The old adage that you will “revert to the level of your training” is absolutely true in a real-life defensive situation.
You will not rise to new heights of performance when you find yourself in a gunfight.
If you have not trained at a level that mimics a violent encounter, your mind, and thus your body, cannot respond in a way that ensures your survival.
It doesn’t matter if you shoot at the range often or have the best home defense gun, if you cannot read a situation quickly, make fast decisions, and solve complex problems and situations, you’ll likely be in a bad situation in a real deadly conflict.
How Does Force on Force Training Work?
Each scenario is designed to put the trainee in a situation that induces stress and fear. The brain begins to perform at a higher level of output each time a stressful situation occurs. The process of repeatedly training at a high level of stress and fear inoculates the trainee against poor performance.
The role of the ‘attacker’ is to move quickly and unpredictably as the scenario unfolds. The ‘attacker’ may be shooting at the trainee or coming at them with a knife or club.
The trainee will learn that violence often occurs at arm’s length. And getting their gun into action is more difficult than drawing from concealment at the range.
The speed at which the attack occurs forces quick decision making and problem-solving with a gun in hand. Remember, the vast majority of violent encounters occur from three feet to nine feet. The attack lasts an average lasts three seconds with an average of three rounds fired.
Force on Force Gear and Equipment
Most trainers that offer force on force training will provide the training weapons and gear.
It is absolutely critical that no live (lethal) ammunition is present in the training area. The firearms are real guns that are modified. Rifles use a special bolt while pistols use a barrel that do not allow live ammunition to chamber. The firearms will only chamber and fire training ammunition.
Other options may include the use of Airsoft or paintball guns. Though not as realistic as training with the guns a person may carry daily, the threat of being hit with a painful projectile makes the training and the learning effective.
The ammunition allows the gun to fire, to have recoil and muzzle flip, and will fire a projectile that hits with some authority so you feel it. Some ammunition is designed to mark you with paint like in paintball.
Because the firearms are shooting a projectile, face and eye protection are mandatory. There is no shortage of scenario-based training products in the market.
Many force on force trainers use a full helmet with a protective shield to provide a wide field of view. Goggles with a face shield and head protection can also be used. Gloves are recommended to protect your hands as well as a groin protector.
The rounds are going to hurt you and may cause bruising or leave a welt. That is part of force on force training. Getting ‘shot’ shortens the learning curve.
Pain is a great teacher. It will help you develop skills to avoid attacks, use cover, and create space between you and your attacker(s). For this reason, trainers discourage students from using body armor unless they do so for work.

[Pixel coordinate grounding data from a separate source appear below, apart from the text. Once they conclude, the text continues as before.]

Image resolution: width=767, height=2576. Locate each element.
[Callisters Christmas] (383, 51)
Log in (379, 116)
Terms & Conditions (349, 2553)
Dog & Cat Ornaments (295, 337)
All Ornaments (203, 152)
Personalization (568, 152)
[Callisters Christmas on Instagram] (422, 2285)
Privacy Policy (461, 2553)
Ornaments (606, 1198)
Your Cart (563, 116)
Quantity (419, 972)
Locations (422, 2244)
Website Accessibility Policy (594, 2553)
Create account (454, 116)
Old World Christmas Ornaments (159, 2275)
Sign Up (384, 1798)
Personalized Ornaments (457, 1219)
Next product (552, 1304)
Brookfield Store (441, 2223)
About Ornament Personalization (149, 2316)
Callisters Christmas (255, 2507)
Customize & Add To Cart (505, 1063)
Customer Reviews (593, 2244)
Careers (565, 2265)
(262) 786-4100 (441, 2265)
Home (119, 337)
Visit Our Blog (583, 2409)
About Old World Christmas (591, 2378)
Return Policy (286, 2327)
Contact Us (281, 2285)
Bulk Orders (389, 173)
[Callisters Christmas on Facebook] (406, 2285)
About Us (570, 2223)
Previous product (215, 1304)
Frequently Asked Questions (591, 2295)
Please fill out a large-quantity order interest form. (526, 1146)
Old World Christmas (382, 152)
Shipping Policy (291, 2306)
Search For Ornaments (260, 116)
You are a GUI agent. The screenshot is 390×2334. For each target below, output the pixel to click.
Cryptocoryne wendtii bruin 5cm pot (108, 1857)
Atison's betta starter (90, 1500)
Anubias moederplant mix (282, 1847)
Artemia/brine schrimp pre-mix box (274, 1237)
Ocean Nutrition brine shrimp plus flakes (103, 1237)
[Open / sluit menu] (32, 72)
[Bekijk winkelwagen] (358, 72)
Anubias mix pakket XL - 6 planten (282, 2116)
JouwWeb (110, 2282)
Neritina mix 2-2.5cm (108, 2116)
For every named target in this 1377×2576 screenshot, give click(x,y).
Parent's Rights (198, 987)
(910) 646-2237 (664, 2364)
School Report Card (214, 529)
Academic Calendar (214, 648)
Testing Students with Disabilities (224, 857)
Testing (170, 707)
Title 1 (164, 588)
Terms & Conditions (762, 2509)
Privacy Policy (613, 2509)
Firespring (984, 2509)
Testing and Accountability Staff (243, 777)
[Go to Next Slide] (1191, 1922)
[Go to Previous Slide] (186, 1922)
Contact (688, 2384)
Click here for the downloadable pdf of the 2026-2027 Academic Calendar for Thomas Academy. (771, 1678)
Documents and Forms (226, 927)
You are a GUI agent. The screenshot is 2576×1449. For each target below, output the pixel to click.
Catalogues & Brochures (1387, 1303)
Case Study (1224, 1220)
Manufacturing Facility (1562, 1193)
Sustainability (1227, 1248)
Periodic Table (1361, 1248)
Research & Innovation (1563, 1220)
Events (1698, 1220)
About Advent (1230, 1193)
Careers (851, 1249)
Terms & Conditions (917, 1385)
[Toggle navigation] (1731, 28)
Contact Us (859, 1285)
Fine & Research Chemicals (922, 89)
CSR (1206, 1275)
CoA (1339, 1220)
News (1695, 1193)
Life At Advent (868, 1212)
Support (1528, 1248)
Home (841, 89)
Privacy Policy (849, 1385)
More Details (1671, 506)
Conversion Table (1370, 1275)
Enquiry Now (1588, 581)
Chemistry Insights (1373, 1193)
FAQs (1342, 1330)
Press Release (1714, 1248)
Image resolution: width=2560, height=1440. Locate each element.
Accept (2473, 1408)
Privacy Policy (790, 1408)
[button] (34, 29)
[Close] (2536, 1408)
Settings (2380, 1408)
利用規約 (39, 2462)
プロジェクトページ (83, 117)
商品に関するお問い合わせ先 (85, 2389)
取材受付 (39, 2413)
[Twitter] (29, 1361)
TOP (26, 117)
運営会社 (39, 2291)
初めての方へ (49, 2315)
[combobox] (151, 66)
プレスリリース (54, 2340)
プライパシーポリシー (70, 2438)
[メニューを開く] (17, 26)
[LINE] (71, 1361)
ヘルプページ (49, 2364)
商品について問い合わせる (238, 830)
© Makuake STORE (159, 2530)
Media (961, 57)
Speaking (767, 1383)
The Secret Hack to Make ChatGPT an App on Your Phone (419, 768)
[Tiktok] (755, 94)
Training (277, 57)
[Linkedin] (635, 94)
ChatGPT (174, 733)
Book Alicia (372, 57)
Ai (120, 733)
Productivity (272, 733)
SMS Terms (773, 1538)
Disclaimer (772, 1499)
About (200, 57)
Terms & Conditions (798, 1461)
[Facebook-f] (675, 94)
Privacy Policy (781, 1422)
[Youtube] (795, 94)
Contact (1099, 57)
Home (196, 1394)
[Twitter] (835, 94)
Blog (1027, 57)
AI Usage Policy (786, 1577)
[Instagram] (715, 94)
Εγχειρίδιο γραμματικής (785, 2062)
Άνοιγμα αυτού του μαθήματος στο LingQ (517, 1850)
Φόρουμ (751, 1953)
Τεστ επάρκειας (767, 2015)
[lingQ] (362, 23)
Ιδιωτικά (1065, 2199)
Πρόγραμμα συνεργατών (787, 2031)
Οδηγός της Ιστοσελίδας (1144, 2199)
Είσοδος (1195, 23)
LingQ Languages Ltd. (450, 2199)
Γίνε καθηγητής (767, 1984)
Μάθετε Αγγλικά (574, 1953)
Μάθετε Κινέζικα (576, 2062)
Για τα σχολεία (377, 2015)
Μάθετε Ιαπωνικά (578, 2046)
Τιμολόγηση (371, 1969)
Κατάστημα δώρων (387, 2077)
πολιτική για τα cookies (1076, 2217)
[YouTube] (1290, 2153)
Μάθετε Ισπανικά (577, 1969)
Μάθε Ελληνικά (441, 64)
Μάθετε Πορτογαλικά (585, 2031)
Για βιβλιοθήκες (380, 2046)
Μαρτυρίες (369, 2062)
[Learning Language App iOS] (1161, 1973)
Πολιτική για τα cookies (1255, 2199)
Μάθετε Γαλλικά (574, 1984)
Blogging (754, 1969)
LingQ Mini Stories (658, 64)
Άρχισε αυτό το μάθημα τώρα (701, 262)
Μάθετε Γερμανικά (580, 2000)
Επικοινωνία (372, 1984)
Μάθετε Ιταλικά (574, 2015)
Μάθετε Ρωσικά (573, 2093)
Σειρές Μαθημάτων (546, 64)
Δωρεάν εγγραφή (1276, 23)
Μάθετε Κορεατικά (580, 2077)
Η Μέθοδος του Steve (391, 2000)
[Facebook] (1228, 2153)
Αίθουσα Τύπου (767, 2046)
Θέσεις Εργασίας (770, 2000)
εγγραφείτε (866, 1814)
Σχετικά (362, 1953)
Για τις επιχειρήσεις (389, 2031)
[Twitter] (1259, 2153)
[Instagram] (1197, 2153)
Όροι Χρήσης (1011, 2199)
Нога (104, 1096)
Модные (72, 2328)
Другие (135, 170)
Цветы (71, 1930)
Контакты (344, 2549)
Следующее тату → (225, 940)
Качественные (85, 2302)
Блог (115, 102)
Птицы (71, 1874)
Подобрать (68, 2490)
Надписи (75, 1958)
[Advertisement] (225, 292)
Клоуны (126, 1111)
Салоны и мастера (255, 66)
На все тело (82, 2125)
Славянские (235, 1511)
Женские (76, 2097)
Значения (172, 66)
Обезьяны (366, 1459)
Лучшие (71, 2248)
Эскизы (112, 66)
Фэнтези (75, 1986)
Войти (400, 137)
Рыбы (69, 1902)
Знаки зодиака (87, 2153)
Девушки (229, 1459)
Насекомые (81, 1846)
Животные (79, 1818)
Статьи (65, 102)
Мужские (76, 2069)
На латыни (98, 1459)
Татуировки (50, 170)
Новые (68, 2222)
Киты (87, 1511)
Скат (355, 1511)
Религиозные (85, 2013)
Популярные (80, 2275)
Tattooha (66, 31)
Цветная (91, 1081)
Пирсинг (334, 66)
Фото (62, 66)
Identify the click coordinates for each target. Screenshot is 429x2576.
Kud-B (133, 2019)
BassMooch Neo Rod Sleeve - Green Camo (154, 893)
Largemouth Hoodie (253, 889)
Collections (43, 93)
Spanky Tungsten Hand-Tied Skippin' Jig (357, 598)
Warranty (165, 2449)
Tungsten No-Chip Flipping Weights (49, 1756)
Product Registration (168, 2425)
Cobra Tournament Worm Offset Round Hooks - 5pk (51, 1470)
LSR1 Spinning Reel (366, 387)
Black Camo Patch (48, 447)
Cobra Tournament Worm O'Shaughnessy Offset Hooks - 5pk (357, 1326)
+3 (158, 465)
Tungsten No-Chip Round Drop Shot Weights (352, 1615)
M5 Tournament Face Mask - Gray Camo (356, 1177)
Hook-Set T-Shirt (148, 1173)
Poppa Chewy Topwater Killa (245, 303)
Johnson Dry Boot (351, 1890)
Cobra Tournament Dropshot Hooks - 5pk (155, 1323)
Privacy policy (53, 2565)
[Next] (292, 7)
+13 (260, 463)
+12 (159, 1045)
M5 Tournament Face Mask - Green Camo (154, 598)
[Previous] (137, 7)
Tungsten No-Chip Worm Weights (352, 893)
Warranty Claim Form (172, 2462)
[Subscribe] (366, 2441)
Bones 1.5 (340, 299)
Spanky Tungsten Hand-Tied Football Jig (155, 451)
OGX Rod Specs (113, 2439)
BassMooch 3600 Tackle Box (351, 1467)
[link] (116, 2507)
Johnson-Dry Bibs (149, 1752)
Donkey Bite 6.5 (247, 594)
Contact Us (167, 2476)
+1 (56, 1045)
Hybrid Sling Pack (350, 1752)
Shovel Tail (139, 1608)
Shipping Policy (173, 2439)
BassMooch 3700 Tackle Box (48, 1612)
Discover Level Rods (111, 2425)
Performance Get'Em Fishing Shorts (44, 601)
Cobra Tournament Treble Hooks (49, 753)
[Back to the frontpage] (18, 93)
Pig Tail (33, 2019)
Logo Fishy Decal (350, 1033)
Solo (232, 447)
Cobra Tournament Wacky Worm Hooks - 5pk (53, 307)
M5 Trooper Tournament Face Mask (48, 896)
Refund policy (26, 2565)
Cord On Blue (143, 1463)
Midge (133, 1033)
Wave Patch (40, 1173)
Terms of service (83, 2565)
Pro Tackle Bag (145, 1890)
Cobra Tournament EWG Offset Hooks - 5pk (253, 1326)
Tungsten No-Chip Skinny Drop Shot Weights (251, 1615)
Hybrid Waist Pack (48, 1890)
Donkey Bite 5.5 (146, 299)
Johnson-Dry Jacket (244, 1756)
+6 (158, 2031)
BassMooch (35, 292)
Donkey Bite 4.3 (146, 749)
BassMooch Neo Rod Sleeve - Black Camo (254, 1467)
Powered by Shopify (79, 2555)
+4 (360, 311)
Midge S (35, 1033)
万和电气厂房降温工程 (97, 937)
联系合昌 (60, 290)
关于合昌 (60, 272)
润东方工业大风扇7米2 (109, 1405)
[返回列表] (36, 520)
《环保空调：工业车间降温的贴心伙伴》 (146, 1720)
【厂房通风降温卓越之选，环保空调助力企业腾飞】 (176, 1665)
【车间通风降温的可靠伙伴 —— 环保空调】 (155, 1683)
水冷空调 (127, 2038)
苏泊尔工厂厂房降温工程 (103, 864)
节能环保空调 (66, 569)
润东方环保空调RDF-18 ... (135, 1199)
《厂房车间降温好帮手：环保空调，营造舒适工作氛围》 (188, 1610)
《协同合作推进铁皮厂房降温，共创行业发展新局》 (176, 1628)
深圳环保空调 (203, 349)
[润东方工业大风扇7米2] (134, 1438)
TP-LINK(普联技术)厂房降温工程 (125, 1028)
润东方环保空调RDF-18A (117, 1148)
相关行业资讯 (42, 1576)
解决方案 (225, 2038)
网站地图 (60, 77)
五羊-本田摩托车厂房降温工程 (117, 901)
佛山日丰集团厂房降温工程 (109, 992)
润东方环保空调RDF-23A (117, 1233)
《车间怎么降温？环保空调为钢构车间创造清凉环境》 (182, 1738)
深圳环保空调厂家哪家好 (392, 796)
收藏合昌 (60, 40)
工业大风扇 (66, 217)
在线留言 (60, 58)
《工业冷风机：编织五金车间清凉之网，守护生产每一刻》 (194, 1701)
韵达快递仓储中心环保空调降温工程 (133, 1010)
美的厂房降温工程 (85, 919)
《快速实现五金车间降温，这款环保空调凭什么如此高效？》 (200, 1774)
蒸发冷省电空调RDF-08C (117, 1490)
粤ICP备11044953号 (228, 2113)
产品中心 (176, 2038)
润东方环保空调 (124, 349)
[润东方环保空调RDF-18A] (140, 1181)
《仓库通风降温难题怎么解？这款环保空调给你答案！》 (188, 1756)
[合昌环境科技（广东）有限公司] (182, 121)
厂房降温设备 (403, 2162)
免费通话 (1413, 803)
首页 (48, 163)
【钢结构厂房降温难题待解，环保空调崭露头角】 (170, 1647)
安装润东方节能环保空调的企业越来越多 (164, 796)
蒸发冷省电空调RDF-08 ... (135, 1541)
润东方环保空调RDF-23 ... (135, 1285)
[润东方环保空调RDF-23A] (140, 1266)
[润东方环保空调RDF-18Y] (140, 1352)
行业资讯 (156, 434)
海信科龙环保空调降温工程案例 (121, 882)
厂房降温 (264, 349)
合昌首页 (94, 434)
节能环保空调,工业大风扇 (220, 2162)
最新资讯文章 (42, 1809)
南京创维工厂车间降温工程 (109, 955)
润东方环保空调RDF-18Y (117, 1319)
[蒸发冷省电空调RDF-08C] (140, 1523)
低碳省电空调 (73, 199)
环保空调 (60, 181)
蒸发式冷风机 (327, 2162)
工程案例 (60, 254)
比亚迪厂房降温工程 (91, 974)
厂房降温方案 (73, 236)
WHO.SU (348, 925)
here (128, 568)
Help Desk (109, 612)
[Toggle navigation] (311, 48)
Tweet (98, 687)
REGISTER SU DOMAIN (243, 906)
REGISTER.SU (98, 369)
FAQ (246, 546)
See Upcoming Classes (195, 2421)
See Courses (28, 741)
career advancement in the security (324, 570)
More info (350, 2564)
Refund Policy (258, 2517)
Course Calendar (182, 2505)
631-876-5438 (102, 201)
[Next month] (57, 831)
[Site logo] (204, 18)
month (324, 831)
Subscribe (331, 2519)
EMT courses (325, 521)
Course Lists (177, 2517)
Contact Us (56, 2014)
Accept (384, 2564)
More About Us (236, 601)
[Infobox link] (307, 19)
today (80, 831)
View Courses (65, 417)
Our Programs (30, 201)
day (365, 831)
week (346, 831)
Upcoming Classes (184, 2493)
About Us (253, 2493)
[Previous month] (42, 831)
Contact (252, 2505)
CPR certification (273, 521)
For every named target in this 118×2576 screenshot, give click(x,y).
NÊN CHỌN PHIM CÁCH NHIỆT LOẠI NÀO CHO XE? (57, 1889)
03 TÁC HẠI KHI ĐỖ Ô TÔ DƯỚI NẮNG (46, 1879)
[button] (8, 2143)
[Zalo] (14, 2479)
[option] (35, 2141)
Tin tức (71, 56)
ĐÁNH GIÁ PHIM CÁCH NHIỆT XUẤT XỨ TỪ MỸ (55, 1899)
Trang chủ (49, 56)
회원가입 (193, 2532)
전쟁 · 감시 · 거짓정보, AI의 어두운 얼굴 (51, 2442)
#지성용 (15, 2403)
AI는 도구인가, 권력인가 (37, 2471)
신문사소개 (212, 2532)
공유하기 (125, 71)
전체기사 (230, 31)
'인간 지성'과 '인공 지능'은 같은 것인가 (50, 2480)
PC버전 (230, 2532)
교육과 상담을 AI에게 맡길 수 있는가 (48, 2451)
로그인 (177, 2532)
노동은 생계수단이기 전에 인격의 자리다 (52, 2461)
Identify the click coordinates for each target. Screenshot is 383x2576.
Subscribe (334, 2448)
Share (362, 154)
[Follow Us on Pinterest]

Force on Force: The Bottom Line
Force on force training is critical to your development as an armed citizen. There is a reason why law enforcement and the military use reality-based training often.
You should be comfortable and confident with your firearm before seeking this type of advanced training. Take advantage of the training at your local range as well as competitive events like IDPA or USPSA matches to learn how to run your gun and shoot.
Force on force classes are an investment in you. One class, like one match, will not make you a gunfighter. Be prepared to invest in several classes to learn how you perform under stress.
Finally, make the decision and book your force on force class. Soak up every nugget of knowledge your trainers share. After, think of different scenarios to continue training your mind to deal with them.
As Col. Cooper said so, “Owning a handgun doesn’t make you armed any more than owning a guitar makes you a musician”. Training is what makes you armed.